There was a boycott at Harvard the other day.

Yawn, you respond. Student boycotts, indeed. And yet, this was a boycott by economics students of Professor Greg Mankiw’s first-year economics class. Mankiw is a prominent centre-right columnist and commentator in the US, who occasionally advises leading Republican candidate Mitt Romney. He is also the author of one the most widely read introductory economics textbooks around the world.

What were the students upset about? They claim Mankiw’s course is biased. “Ec 10 is a symbol of the larger economic ideology that created the 2008 collapse. Professor Mankiw worked in the Bush administration, and he clearly has a conservative ideology,” Gabriel Bayard, a student, told the Harvard Crimson.

The walkout was inspired by Occupy Wall Street. I think Occupy Wall Street, and the various Occupy movements around the world are having all sorts of interesting effects on our broader discourse. One of them is the growing backlash against the profession of economics itself, and the “autistic” way in which it conceives of human relationships. The corollary of this economics scepticism is a new-found interest in other systems of social inquiry, like sociology and anthropology. Anarchist anthropologist David Graeber, for instance, is having a very good crisis.

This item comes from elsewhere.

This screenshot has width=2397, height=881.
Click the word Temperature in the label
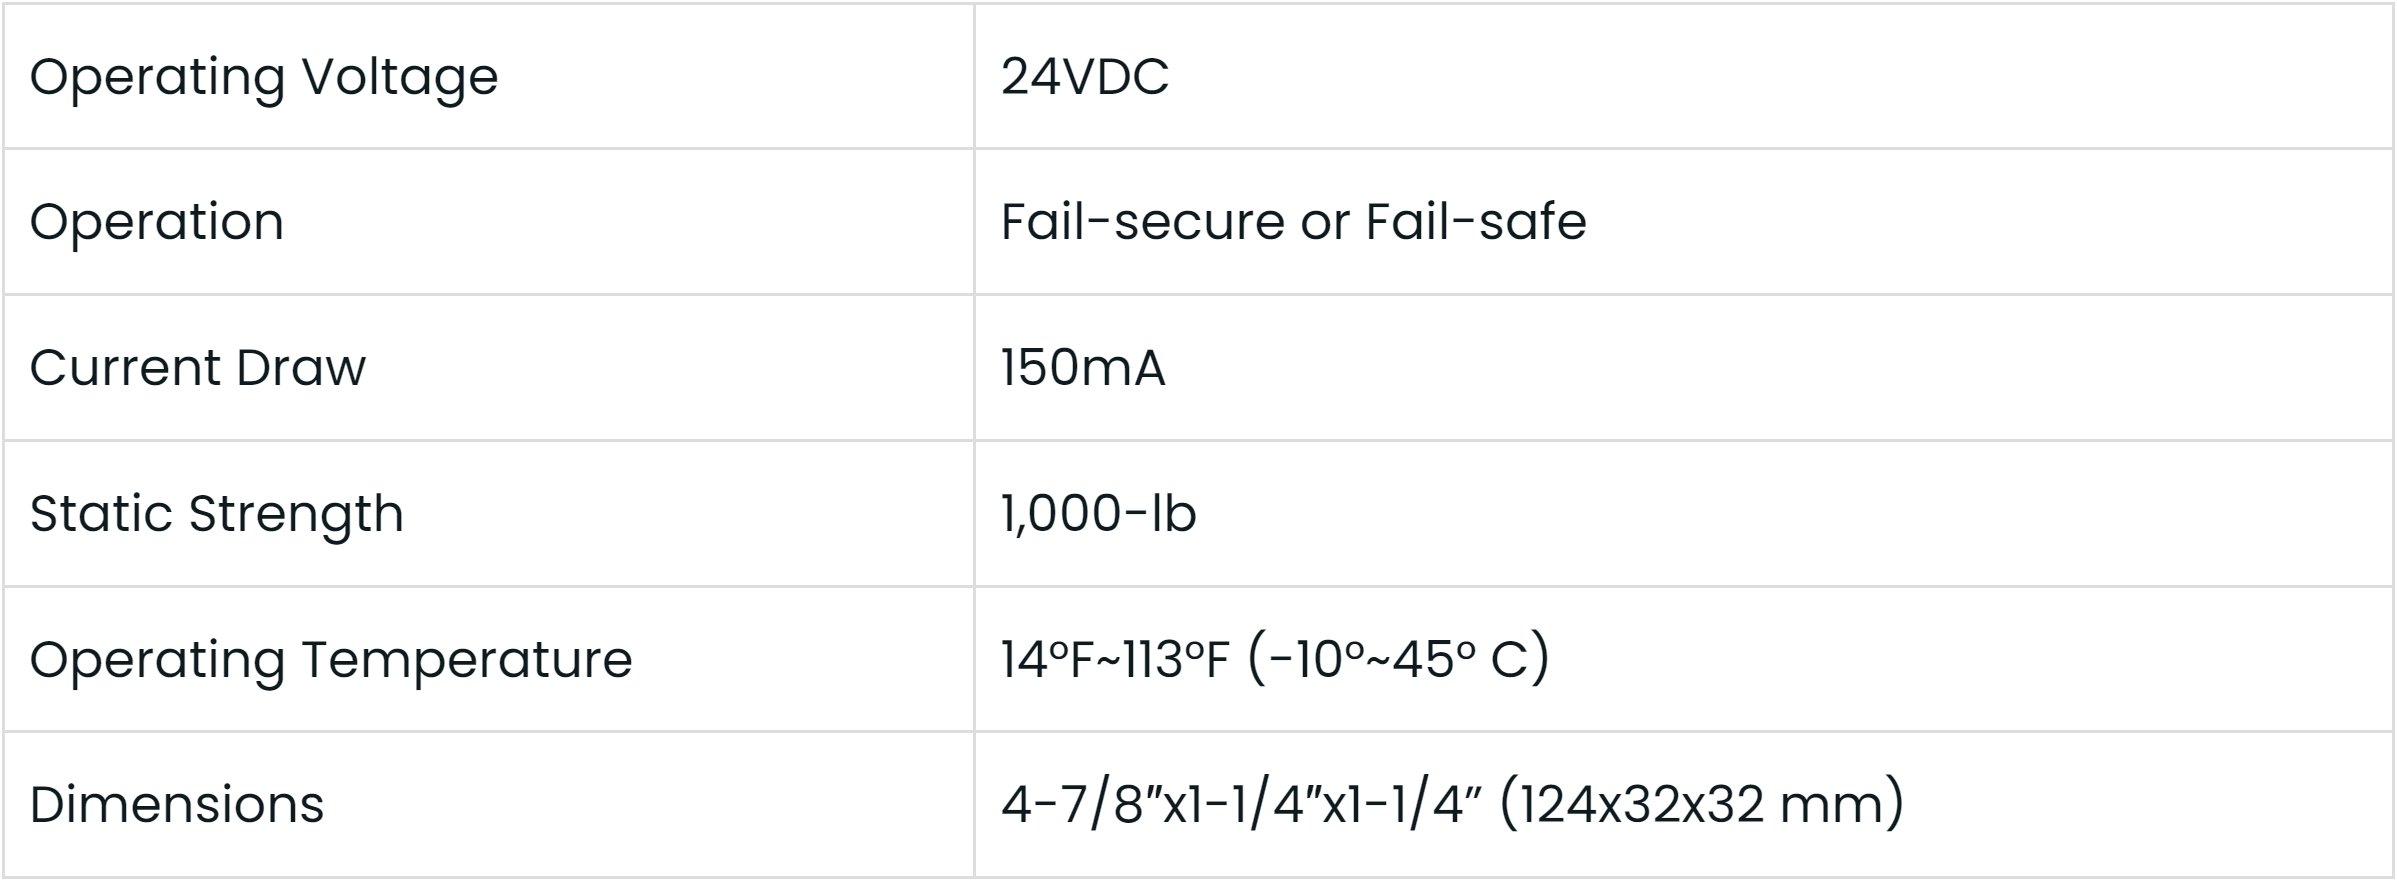pos(467,660)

Graeber’s new book, called Debt: The First 5,000 Years, is a long and brilliant history of debt in world civilisations, which puts forward the idea that debt is far more fundamental to human society than money. Debt, argues Graeber, actually preceded money itself. He thinks most first-year economics textbooks that still trace the origin of money to debunked ideas advanced by Adam Smith, a Scottish philosopher and economist  best known as the author of An Inquiry into the Nature and Causes of the Wealth Of Nations (1776), are totally wrong.

What has this got to do with culture? Everything, really. Economics has extended its hegemony into the study of all sorts of things, and the arts and culture is not the least of them. In policy terms, one of the most important trends of the past decade and a half has been the “creative industries” idea, in which cultural policy has been explained to politicians and policy makers as a way of spurring economic growth. The subtitle of US economist Richard Florida’s book The Rise of the Creative Class — “why cities without gays and rock bands are losing the economic race” — says it all really. Florida, an economist, has had his work comprehensively debunked in the academic literature in the 10 years since it as first published. But you can still find copies of it on the desks of arts and cultural officers in local councils across Australia.

Another way you can see the influence of economics on the way we do public policy is the many senior roles for academically trained economists in the top tiers of government. It’s not surprising that Glenn Stevens and Martin Parkinson are economists, but economic thinking has seeped into the way we think even about arts and culture. When the ABC televised its recent forum on the National Cultural Policy, for instance, the only academic on the panel was a numbers man, David Throsby.

One of the more obvious examples is the idea, which seems to be common among ministers and at the top levels of the bureaucracy,  that businesspeople are the ideal types to sit on the boards of big cultural institutions. The aims of business — to make profits for shareholders — are rather different to those of most cultural institutions, which are constitutionally non-profit and receive most of their funding from the public purse. And yet, while you’ll often find a token practising artist or two on the boards of important bodies such as the Australia Council or the National Gallery, the chairs are almost always prominent business figures.

Both the chairman and the chief executive of the Australia Council for the Arts are business executives. So is Glen Boreham, the chairman of Screen Australia. So is the chairman of the National Gallery of Australia, Rupert Myer. The list goes on.

But there are other ways to conceptualise arts and culture than as industries. One is as a set of social relations. And indeed, it may be that the ideas of anthropology are some of the best handles with which to get a grip on the growth of cultural phenomena such as Facebook. The academic world has scrambled to analyse social networks in the few short years of their existence, but far and away the most provocative analysis of Facebook is by an anthropologist, Daniel Miller.

Miller is well-known for his anthropological investigations of consumption and other aspects of everyday life. In Tales from Facebook, he examines the role social networks play in the lives of ordinary people in Trinidad. What is Facebook ultimately about? Miller draws comparisons to one of the most famous anecdotes in the canon of anthropology: Bronislaw Malinowski’s description of the Kula ring in the Melanesian islands off Papua New Guinea.

Another idea from the social sciences that can tell us a lot about our everyday cultural and artistic  lives is the idea of material culture, which is roughly the study of social relationships through material objects. These can be things such as the humble pencil or, equally, the complex technological goods such as laptops that most of us spend so much of lives with. Daniel Miller has been active in this field too. In his book The Comfort of Things, he tells the story of people living on a ordinary street in London via the contents of their houses and flats.

The common message from much of the social sciences is that the arts and culture are more than just industries exchanging goods and services. They are constitutive parts of our everyday life. That’s worth remembering when we think, write and develop policy about them.